## Start RECORDED DATA
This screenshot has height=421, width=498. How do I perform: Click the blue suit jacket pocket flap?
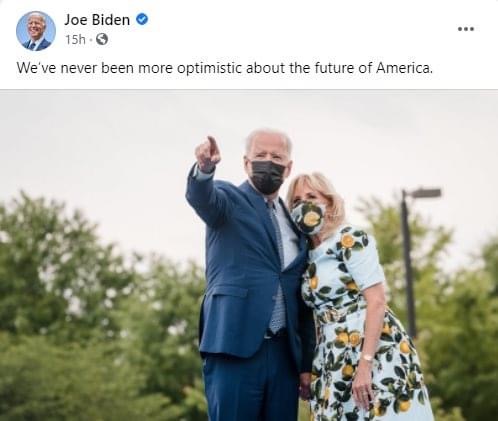tap(230, 291)
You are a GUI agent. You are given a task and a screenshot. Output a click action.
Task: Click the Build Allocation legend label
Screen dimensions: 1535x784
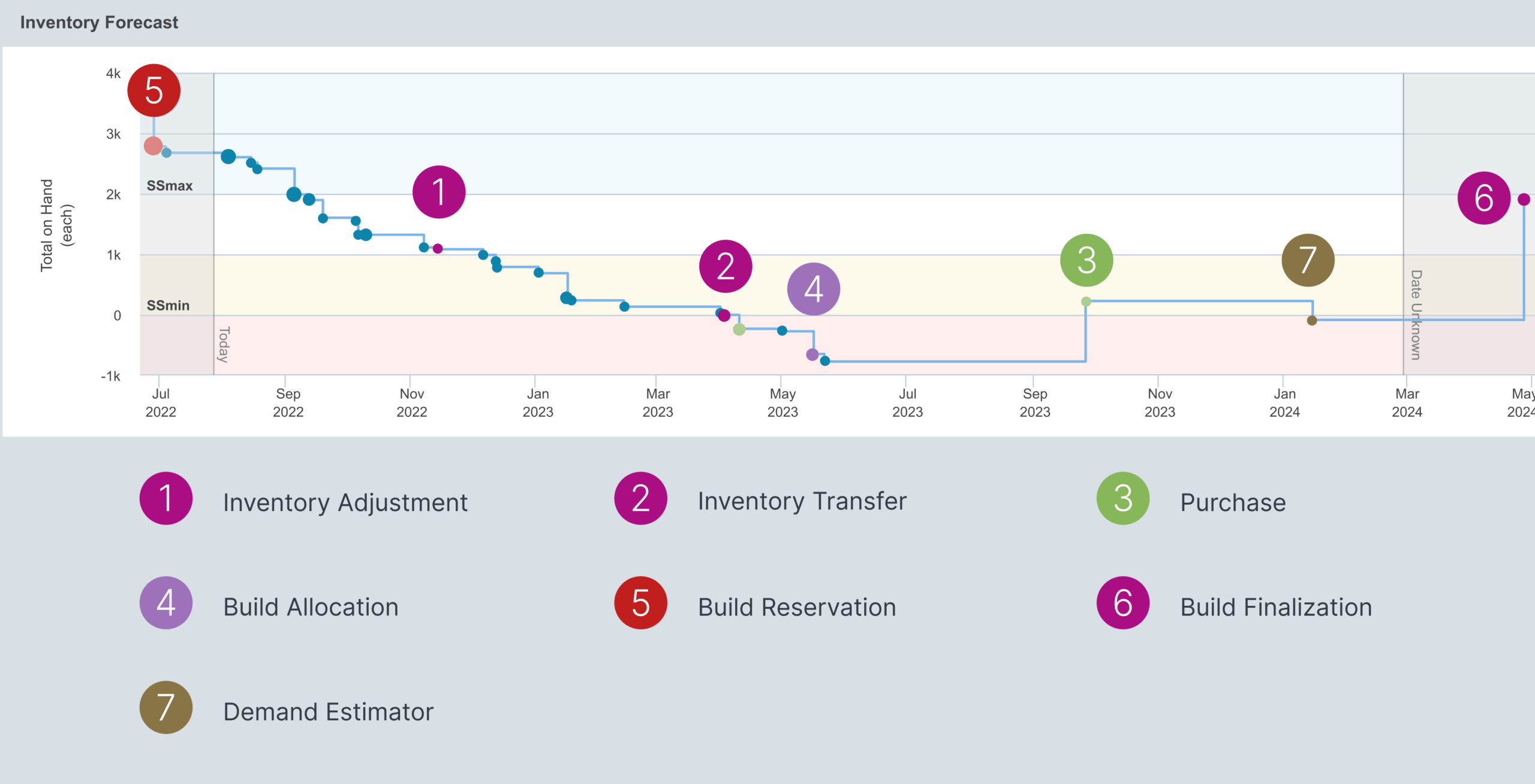pyautogui.click(x=311, y=607)
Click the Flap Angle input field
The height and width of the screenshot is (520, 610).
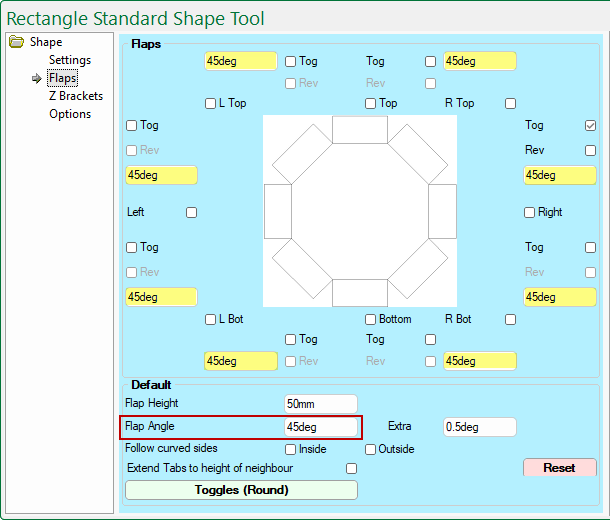[x=320, y=427]
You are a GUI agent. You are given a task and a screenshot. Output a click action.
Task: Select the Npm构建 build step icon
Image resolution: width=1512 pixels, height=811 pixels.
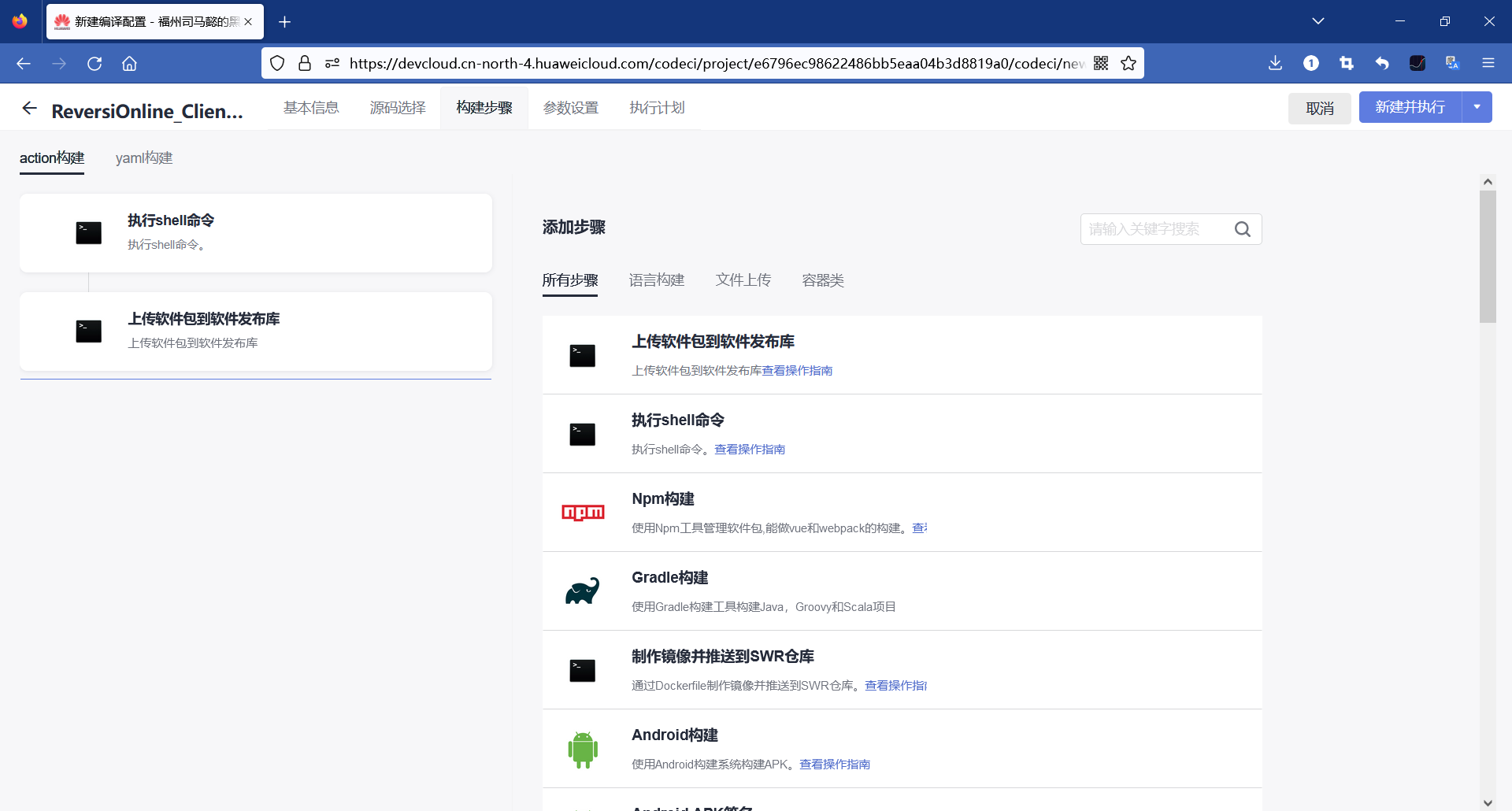583,513
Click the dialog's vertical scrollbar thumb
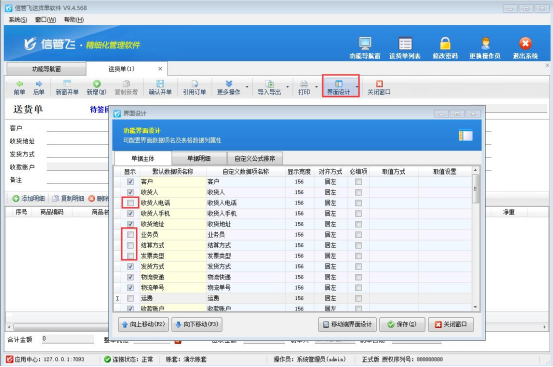The height and width of the screenshot is (367, 553). tap(475, 189)
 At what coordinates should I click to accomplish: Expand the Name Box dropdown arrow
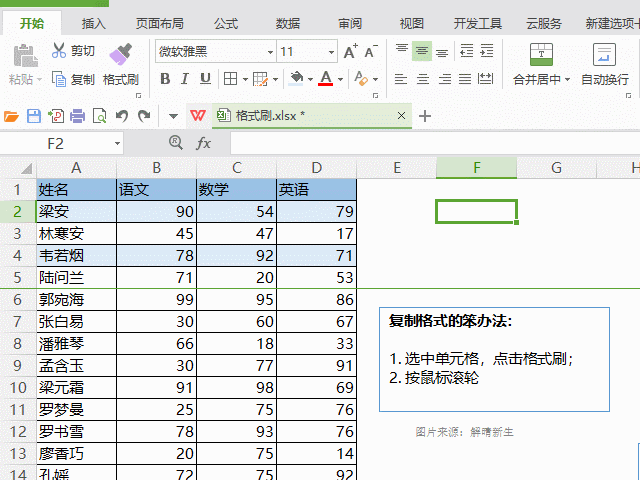[117, 143]
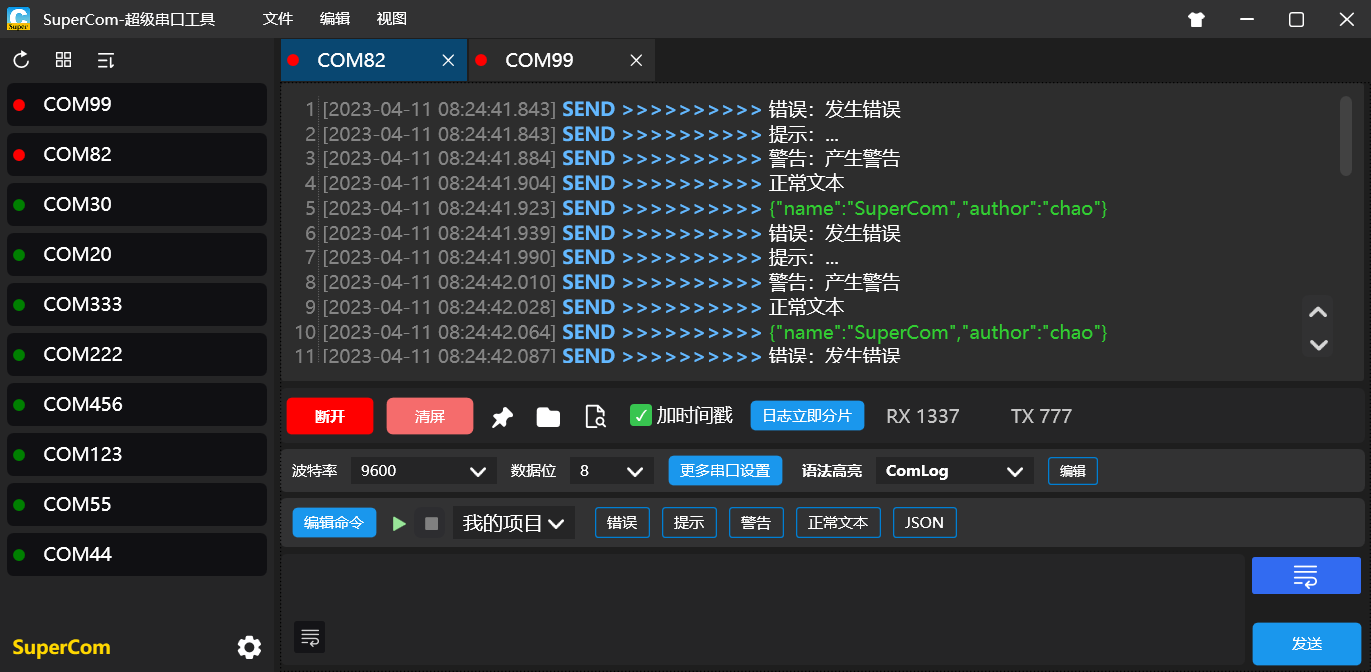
## End RECORDED DATA
**SET PROBLEM:** Copy out the text of every row above word for word, leaving out the pictures.

**ANSWER TO THE EXERCISE:**
This screenshot has height=421, width=498. How do I perform: Click the blue suit jacket pocket flap?
tap(230, 291)
You are a GUI agent. You are given a task and a screenshot. Output a click action.
Task: Click the Build Allocation legend label
Screen dimensions: 1535x784
pyautogui.click(x=311, y=607)
Click the Flap Angle input field
The height and width of the screenshot is (520, 610).
[x=320, y=427]
You are a GUI agent. You are given a task and a screenshot. Output a click action.
Task: Select the Npm构建 build step icon
Image resolution: width=1512 pixels, height=811 pixels.
583,513
Click the dialog's vertical scrollbar thumb
The height and width of the screenshot is (367, 553). tap(475, 189)
 At what coordinates should I click to accomplish: Expand the Name Box dropdown arrow
[117, 143]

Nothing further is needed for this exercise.